What is it all about, then?
Normally I would break a review into a few structured categories, and talk about each aspect of a movie. Sadly, Mazes & Monsters does not deserve such treatment, so we'll adress the movie here entirely. The movie revolves around a young Tom Hanks in the guide of 'Robbie Wheeling', a pretty smart kid going to college as growing kids do. We quickly find out that he flunked out of school however, because apparently he played too much Mazes & Monsters. Has anyone caught this name yet? Yes, it is indeed the most poorly veiled jab at Dungeons & Dragons ever, and the movies' working title actually went by the name of Dungeons & Dragons until they figured they might get sued to pieces. Smart decision, among a bucketload of bad ones.

That is not all that's gone wrong in Robbie's life, however. His brother Hall ran away when he was X years younger, and decided to never call or write, but it's suggested he might've gone to New York. He starts at a new school, where he makes friends with (and extremely awkwardly I might add) three supposed roleplayers who're into the same game as him. Apparently this make-believe version of D&D has carry-over characters, because they're all excited to hear his old character is conviniently the same level as they are. They press-gang Robbie into joining their group, and Robbie joins to get with the girl in the group.

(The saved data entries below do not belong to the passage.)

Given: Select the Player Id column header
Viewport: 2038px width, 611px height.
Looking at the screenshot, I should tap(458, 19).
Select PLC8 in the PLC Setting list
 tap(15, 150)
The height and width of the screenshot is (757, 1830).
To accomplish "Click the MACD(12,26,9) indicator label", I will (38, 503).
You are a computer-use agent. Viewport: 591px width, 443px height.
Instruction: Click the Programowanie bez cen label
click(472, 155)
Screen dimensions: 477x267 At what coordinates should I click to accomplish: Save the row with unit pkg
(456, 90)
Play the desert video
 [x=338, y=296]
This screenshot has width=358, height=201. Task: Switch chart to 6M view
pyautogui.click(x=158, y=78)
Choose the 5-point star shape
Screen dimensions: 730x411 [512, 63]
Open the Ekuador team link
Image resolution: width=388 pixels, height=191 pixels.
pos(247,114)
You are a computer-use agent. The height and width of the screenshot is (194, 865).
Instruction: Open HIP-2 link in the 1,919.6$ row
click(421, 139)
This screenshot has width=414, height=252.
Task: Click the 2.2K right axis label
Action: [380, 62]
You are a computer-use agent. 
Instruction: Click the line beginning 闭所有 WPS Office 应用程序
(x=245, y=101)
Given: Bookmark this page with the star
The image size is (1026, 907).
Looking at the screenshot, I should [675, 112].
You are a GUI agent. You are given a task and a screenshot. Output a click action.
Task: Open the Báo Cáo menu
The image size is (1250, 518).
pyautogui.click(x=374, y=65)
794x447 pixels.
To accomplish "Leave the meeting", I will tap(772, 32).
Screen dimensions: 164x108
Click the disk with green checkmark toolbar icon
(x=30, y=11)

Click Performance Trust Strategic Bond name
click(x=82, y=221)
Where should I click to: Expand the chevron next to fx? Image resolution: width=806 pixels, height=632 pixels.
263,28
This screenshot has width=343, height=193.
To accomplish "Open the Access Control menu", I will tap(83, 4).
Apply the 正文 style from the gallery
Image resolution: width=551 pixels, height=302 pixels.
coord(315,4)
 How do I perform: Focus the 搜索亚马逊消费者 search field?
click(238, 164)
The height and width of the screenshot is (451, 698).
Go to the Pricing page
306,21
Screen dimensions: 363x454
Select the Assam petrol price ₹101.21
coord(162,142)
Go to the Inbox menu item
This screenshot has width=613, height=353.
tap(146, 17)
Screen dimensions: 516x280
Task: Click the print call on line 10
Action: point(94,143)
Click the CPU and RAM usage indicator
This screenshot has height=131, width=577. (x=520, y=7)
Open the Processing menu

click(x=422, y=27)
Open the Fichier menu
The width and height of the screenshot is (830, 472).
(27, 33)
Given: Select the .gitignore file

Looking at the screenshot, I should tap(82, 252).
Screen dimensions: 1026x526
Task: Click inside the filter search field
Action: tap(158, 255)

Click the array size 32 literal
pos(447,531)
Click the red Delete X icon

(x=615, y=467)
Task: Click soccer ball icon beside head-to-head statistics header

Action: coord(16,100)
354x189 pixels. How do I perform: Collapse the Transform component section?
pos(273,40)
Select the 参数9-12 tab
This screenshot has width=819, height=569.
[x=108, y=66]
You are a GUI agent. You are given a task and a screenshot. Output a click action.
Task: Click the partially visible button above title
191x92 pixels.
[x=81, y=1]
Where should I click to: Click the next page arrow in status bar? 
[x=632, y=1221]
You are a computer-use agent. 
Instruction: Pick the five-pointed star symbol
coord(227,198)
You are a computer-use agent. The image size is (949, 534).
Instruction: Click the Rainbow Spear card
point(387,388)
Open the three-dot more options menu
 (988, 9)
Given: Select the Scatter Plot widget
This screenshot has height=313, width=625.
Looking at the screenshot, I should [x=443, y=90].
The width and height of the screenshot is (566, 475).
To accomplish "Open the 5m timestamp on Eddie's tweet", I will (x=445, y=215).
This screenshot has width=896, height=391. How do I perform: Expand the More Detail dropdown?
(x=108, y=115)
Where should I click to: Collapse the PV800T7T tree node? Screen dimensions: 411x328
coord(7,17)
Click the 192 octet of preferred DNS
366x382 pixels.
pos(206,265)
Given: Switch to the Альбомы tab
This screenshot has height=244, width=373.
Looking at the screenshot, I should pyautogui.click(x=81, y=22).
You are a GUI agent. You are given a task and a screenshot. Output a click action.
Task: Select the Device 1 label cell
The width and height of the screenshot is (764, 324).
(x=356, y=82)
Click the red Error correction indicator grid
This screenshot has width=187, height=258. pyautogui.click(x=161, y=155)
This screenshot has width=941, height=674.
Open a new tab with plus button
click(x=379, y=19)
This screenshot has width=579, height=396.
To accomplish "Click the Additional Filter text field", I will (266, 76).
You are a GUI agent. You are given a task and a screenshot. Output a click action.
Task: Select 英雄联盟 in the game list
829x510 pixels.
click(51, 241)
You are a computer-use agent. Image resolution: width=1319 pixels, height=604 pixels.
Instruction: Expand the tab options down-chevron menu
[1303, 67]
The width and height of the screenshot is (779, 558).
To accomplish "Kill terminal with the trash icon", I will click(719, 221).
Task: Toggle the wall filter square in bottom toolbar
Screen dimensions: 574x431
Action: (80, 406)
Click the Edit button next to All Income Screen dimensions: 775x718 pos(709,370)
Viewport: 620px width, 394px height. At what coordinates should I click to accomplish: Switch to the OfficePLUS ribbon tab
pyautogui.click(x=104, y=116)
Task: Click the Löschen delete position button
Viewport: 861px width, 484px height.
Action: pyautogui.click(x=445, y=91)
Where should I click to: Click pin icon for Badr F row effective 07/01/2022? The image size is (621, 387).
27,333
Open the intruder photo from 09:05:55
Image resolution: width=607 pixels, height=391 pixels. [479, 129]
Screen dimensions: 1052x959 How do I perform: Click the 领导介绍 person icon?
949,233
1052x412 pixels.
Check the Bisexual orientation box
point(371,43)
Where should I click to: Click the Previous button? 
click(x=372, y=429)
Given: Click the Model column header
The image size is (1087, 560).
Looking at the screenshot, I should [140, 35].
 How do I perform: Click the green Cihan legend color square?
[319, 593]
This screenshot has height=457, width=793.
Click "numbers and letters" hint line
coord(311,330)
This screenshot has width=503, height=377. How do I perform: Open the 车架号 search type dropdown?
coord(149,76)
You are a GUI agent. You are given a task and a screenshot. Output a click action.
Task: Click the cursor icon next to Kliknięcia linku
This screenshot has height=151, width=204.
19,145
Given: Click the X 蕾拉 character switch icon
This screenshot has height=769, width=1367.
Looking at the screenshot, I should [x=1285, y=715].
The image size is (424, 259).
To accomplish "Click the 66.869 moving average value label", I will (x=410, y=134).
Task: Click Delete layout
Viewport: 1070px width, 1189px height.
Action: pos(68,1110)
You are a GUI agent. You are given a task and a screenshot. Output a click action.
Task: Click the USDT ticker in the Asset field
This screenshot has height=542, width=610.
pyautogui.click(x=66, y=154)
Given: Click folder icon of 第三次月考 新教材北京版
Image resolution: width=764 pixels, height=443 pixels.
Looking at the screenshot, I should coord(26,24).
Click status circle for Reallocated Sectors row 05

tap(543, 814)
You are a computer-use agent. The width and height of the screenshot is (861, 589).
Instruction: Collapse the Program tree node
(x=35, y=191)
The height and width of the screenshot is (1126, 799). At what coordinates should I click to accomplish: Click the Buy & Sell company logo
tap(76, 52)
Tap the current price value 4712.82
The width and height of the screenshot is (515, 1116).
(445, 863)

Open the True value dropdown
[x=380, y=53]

He does. By way of montage. I am somewhat thankful of this fact, because every scene with Robbie and 'Kate', his new girlfriend, is super-awkward, tense in a bad way, and bumbles forward like two men who had their wives go to the bathroom in the middle of a foursome. One of their friends is suicidal, we find out, and in a particular moment of lonesome, walks to kill himself in a set of caverns that lie conviniently outside campus. He notes however, that these caves, while super dangerous, would be great to frighten your friends to shit so they won't hang out with you anymore.

So cut to another crappy make-believe session of D&D.. I mean M&M. This is the actual conversation.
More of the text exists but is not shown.